___ STUDY TEXT ___

TASK-1 Regulates Apoptosis and Proliferation in a Subset of Non-Small Cell Lung Cancers

• Published in: PloS one Vol. 11; no. 6; p. e0157453
• Main Authors: Leithner, Katharina, Hirschmugl, Birgit, Li, Yingji, Tang, Bi, Papp, Rita, Nagaraj, Chandran, Stacher, Elvira, Stiegler, Philipp, Lindenmann, Jörg, Olschewski, Andrea, Olschewski, Horst, Hrzenjak, Andelko
• Format: Journal Article
• Language: English
• Published: United States Public Library of Science 13.06.2016; Public Library of Science (PLoS)

___ INFORMATION SHOWN ___

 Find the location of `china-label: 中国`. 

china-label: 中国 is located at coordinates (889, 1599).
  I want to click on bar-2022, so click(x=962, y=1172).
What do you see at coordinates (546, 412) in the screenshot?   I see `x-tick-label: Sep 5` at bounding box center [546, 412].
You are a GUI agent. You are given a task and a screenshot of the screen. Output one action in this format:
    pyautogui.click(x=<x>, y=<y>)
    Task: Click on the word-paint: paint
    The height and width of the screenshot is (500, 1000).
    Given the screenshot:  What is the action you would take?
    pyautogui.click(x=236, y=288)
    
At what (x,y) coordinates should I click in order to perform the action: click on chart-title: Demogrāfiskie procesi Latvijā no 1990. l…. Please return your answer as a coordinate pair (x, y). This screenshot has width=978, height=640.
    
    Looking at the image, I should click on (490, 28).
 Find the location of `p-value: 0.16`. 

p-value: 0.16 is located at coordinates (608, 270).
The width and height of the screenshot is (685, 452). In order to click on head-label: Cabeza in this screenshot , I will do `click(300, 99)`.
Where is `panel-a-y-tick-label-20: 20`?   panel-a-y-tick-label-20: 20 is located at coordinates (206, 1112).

___

* WHAT YOU HAVE TO DO *
In the lung cancer article record, rewrite the stretch from "TASK-1 Regulates Apoptosis" through "of Science (PLoS)", changing "Journal Article" to "Research Article". The listing above is separate material and has no connection to the lung cancer article record.

* REPLY *
TASK-1 Regulates Apoptosis and Proliferation in a Subset of Non-Small Cell Lung Cancers

• Published in: PloS one Vol. 11; no. 6; p. e0157453
• Main Authors: Leithner, Katharina, Hirschmugl, Birgit, Li, Yingji, Tang, Bi, Papp, Rita, Nagaraj, Chandran, Stacher, Elvira, Stiegler, Philipp, Lindenmann, Jörg, Olschewski, Andrea, Olschewski, Horst, Hrzenjak, Andelko
• Format: Research Article
• Language: English
• Published: United States Public Library of Science 13.06.2016; Public Library of Science (PLoS)